The word "panel" occurs in some lines of the listing. Copy those lines.

→ Provided information:

::::::

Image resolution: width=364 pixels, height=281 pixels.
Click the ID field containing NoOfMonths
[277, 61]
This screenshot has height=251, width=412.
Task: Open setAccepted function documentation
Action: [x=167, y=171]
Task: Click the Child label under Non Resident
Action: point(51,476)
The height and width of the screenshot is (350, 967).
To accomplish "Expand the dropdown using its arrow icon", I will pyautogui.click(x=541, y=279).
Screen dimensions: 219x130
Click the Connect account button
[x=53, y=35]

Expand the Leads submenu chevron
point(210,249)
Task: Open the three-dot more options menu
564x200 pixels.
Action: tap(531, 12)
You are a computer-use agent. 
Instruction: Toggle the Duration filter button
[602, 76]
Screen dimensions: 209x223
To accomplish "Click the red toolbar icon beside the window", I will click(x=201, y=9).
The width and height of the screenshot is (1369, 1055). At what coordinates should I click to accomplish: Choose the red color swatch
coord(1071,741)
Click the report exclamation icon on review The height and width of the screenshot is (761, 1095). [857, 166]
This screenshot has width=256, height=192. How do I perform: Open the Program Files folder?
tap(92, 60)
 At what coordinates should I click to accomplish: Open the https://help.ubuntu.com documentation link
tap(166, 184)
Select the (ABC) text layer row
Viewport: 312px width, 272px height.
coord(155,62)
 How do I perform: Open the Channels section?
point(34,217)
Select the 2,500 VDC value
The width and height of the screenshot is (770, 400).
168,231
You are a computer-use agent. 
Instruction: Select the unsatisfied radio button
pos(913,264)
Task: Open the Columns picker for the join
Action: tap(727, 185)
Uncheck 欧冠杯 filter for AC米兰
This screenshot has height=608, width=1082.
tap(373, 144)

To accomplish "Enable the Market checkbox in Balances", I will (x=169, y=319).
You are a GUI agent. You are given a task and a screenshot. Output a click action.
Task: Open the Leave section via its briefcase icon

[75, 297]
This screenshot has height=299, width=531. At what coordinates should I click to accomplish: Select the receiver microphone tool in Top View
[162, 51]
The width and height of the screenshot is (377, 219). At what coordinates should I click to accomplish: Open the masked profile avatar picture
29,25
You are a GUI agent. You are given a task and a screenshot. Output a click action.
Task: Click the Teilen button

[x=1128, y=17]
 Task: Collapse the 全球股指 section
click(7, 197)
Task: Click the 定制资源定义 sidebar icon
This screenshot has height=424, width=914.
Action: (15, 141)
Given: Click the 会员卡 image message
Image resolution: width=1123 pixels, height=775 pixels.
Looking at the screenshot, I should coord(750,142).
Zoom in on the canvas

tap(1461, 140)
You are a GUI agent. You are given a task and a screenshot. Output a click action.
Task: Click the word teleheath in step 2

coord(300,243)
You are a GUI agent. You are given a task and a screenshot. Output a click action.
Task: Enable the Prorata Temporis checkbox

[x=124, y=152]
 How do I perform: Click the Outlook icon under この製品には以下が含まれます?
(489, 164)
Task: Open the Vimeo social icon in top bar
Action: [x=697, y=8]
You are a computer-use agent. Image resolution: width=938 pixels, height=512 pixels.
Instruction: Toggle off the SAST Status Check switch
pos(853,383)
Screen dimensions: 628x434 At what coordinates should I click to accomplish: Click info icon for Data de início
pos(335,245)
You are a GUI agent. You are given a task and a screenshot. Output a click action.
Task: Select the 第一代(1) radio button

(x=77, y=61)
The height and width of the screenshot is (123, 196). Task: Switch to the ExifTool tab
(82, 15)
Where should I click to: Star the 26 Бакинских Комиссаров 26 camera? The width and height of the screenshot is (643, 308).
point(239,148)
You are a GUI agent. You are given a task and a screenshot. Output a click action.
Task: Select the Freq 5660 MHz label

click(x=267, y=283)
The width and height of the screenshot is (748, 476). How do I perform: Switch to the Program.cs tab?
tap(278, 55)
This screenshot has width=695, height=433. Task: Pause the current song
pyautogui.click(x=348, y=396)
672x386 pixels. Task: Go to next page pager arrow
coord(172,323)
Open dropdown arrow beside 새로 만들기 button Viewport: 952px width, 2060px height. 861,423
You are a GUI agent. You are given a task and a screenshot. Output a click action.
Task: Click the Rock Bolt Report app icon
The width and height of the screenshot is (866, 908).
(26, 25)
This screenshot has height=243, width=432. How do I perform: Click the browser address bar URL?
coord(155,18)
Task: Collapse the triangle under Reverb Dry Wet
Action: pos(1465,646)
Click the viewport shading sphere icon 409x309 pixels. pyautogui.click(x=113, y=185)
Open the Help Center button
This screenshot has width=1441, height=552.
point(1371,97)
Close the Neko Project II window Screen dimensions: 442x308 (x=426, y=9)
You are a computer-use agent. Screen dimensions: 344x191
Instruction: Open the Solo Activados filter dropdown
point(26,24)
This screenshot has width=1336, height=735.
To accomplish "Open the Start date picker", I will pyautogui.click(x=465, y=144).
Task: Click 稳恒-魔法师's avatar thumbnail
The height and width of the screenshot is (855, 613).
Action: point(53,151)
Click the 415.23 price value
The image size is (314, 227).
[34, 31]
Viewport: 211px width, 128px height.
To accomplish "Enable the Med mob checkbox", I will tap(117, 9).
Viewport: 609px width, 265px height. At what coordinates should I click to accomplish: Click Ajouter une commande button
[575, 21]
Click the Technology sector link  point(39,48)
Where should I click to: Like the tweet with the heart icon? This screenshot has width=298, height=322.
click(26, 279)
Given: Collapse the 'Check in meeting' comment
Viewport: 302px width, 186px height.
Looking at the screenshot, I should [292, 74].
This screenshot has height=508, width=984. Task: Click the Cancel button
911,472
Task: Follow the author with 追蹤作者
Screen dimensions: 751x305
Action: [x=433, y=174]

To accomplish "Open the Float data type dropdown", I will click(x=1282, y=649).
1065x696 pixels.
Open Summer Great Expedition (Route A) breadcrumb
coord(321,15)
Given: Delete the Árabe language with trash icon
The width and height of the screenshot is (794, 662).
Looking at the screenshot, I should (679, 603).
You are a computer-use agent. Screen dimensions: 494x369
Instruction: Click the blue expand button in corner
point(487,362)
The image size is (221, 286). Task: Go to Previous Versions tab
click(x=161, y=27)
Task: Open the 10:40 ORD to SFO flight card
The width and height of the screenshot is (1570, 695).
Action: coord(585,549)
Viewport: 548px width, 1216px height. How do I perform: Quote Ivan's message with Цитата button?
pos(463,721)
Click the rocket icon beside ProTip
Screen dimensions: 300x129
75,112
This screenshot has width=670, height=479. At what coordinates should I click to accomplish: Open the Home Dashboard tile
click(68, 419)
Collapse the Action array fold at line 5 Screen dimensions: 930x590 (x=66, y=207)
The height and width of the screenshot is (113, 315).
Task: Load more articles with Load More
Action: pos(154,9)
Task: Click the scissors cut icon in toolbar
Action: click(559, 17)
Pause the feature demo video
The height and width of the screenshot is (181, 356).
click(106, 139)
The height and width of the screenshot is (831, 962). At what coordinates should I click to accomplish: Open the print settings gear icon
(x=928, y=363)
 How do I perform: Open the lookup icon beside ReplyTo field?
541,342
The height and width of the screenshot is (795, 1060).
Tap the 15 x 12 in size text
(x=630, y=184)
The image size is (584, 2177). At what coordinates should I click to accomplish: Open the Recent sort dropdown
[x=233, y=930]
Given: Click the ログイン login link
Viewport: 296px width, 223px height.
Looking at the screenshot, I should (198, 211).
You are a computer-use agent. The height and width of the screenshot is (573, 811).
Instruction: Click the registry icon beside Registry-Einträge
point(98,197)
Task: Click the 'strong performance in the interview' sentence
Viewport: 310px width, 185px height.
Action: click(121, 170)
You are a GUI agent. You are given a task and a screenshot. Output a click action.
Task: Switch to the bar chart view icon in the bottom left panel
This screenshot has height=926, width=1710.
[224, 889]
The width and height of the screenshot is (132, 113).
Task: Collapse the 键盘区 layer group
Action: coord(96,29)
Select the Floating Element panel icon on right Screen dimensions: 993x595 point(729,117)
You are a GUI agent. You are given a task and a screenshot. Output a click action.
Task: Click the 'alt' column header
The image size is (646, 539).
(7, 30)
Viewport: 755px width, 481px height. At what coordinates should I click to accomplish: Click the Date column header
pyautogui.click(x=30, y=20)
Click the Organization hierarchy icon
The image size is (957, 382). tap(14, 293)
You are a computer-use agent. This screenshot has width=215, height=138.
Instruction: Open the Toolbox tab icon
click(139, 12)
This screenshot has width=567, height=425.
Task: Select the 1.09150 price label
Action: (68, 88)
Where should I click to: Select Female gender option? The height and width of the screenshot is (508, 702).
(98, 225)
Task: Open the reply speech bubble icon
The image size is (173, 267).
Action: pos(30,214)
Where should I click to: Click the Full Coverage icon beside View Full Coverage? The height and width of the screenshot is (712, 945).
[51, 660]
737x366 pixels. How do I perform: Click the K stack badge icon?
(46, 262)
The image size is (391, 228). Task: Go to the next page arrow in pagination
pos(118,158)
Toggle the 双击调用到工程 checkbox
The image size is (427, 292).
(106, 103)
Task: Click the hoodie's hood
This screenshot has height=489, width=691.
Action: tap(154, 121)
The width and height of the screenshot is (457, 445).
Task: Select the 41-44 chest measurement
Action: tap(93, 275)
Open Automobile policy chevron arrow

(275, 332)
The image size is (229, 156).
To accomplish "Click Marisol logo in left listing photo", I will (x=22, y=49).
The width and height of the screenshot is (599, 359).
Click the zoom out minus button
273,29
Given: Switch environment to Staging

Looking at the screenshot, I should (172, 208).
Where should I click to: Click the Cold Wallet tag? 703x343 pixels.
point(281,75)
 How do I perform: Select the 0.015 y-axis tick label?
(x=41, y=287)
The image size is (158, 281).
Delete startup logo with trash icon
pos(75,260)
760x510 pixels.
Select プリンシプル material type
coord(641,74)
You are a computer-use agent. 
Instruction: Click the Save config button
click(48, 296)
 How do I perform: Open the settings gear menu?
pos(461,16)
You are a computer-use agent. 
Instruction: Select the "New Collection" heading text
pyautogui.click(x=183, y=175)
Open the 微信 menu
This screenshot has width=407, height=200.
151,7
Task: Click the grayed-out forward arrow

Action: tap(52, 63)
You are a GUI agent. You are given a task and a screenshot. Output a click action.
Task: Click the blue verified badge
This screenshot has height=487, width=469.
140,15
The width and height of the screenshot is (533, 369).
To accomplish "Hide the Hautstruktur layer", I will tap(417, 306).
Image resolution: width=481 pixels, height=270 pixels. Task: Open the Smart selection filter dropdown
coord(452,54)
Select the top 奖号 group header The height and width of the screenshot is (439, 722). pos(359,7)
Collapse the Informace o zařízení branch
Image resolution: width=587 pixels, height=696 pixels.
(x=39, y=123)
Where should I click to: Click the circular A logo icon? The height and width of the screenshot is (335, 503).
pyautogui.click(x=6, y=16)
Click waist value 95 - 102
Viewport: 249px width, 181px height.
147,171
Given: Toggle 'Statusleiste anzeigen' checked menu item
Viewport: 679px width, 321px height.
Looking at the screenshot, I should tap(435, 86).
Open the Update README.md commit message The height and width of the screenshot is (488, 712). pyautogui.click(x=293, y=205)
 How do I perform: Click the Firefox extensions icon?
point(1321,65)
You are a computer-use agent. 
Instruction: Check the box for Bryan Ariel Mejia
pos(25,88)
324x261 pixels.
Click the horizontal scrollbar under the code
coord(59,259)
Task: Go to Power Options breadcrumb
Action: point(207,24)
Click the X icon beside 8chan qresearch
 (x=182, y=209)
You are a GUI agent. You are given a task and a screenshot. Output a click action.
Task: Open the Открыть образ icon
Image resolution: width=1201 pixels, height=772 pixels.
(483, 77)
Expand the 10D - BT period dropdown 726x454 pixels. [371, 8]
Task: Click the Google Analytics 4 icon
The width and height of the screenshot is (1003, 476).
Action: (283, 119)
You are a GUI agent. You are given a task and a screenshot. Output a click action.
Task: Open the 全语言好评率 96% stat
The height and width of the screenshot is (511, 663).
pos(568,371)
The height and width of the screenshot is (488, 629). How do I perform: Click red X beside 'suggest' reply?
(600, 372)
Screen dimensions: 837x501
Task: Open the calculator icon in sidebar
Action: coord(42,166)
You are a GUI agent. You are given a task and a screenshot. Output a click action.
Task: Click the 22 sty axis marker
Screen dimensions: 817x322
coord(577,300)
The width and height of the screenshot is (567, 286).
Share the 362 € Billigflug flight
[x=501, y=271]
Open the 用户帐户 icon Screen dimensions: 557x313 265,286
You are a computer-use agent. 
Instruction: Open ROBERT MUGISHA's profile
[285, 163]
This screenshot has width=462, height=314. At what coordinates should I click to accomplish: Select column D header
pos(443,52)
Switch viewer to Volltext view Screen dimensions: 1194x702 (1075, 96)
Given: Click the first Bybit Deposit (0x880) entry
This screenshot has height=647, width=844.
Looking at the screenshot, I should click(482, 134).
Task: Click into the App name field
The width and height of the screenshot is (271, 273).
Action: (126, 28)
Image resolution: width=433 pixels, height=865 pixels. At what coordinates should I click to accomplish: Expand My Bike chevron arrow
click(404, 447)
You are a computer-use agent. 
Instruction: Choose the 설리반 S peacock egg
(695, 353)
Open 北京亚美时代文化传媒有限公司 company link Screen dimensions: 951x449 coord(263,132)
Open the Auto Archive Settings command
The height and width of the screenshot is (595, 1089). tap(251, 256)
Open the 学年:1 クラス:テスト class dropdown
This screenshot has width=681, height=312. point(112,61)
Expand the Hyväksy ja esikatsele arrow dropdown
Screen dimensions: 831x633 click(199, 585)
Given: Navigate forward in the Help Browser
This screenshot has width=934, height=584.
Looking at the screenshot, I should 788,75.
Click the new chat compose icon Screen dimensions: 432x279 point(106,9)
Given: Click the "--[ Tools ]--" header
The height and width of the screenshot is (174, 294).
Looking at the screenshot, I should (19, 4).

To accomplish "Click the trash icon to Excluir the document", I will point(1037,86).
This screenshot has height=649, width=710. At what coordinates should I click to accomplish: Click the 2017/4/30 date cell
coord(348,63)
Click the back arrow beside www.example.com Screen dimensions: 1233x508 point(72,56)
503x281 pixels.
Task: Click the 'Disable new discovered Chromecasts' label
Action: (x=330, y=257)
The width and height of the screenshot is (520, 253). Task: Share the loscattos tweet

::::::

→ Task response:
Task: Switch to the bar chart view icon in the bottom left panel
Select the Floating Element panel icon on right Screen dimensions: 993x595 point(729,117)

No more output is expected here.